Automatic Failback of a Service in a Oracle-19c-RAC-Database

2019-05-29 Off By Markus Flechtner

High-availability of database services has been a feature of Oracle Real Application Servers since many versions. Bascially, when a database instance fails, a service which has got this instance as a preferred instance, fails over to another available instance. Unfortunately, the service did not fail back to the original instance as soon as the instance is up again. The administrator had to relocate the service. This has changed with Oracle Database 19c.

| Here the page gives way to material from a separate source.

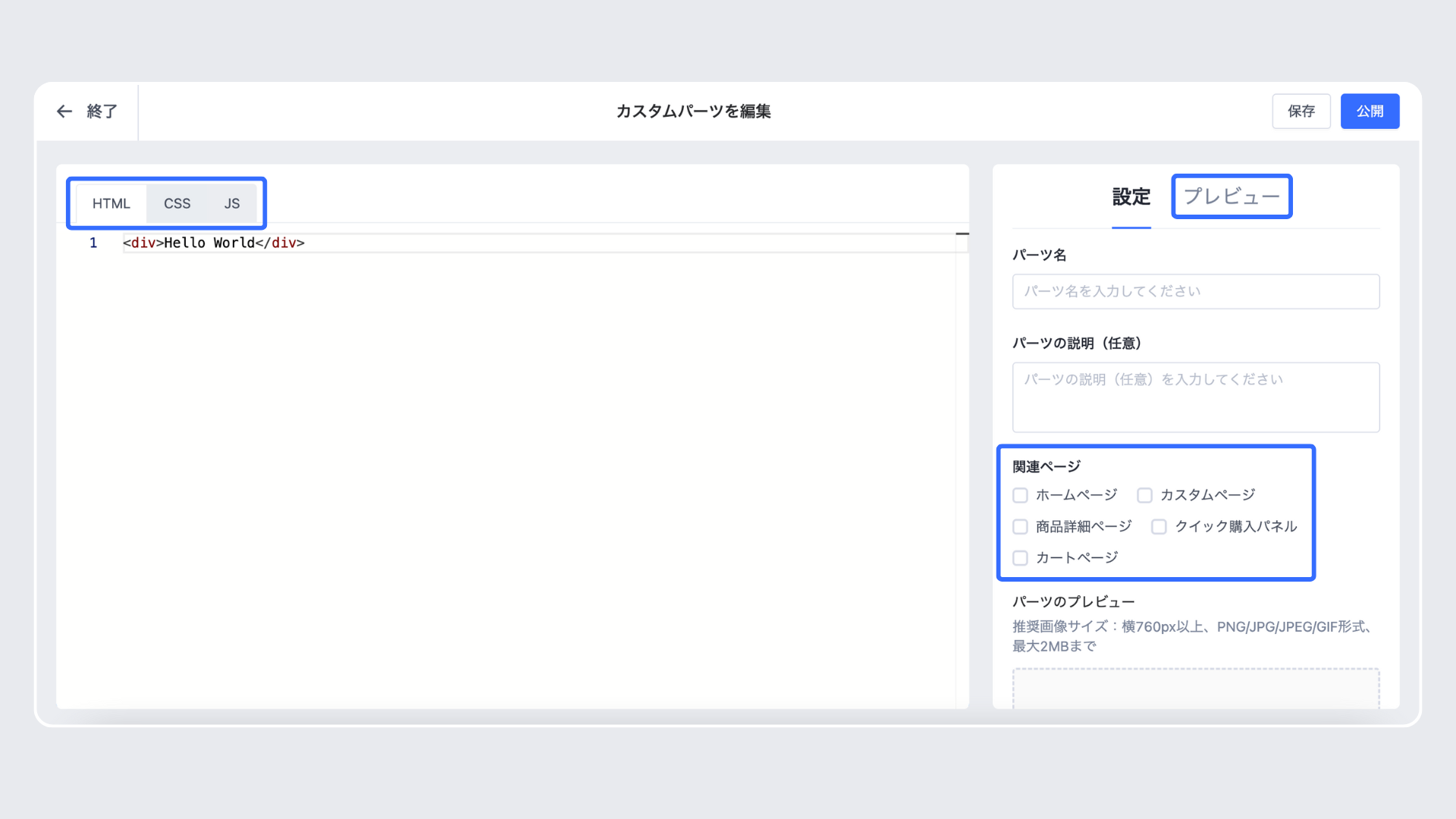Switch to the HTML code tab
Screen dimensions: 1456x819
pyautogui.click(x=111, y=203)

I’m running a three node Oracle 19c cluster. Both Grid Infrastructure and RDBMS are Oracle 19.3.0.0.0. An administrator managed database is running on all nodes:

oracle@green:~/ [RAC1] srvctl status database -db RACDB
Instance RAC1 is running on node green
Instance RAC2 is running on node white
Instance RAC3 is running on node red

Let’s create a simple service for this database:

oracle@green:~/ [RAC1] srvctl add service -db RACDB -service FMATEST -preferred RAC2 -available RAC1 -failback YES

Please note the new option “-failback YES”. This will make the service fail back to the original instance (in my case “RAC2”) . The default is “NO”, i.e. Oracle will keep the old behaviour by default.

oracle@green:~/ [RAC1] srvctl start service -db RACDB -service FMATEST
oracle@green:~/ [RAC1] srvctl status service -db RACDB -service FMATEST
Service FMATEST is running on instance(s) RAC2
oracle@green:~/ [RAC1] srvctl config service -db RACDB -service FMATEST

Service name: FMATEST
Server pool:
Cardinality: 1
Service role: PRIMARY
Management policy: AUTOMATIC
DTP transaction: false
AQ HA notifications: false
Global: false
Commit Outcome: false
Failover type:
Failover method:
Failover retries:
Failover delay:
Failover restore: NONE
Connection Load Balancing Goal: LONG
Runtime Load Balancing Goal: NONE
TAF policy specification: NONE
Edition:
Pluggable database name:
Hub service:
Maximum lag time: ANY
SQL Translation Profile:
Retention: 86400 seconds
Failback :  true
Replay Initiation Time: 300 seconds
Drain timeout:
Stop option:
Session State Consistency: DYNAMIC
GSM Flags: 0
Service is enabled
Preferred instances: RAC2
Available instances: RAC1
CSS critical: no
Service uses Java: false

The line “Failback: true” shows, that failback is configured. Unfortunately, there is no line “Failback: false” if failback is not configured.

Let’s reboot node white (which hosts instance RAC2) in another session and see what happens:

When the instance is down on node white, the service is started on node green (instance RAC2). This is the expected, well known behaviour):

oracle@green:~/ [RAC1] srvctl status service -db RACDB -service FMATEST
Service FMATEST is running on instance(s) RAC1

It takes some time for node white to reboot and to start all the Grid Infrastructure stuff, but after some time – without intervention of the DBA:

oracle@green:~/ [RAC1] srvctl status service -db RACDB -service FMATEST
Service FMATEST is running on instance(s) RAC2

The service is back on instance RAC2 again.

To sum up, a feature which has been expected by RAC administrators for years, finally was implemented in Oracle 19c. And it works fine.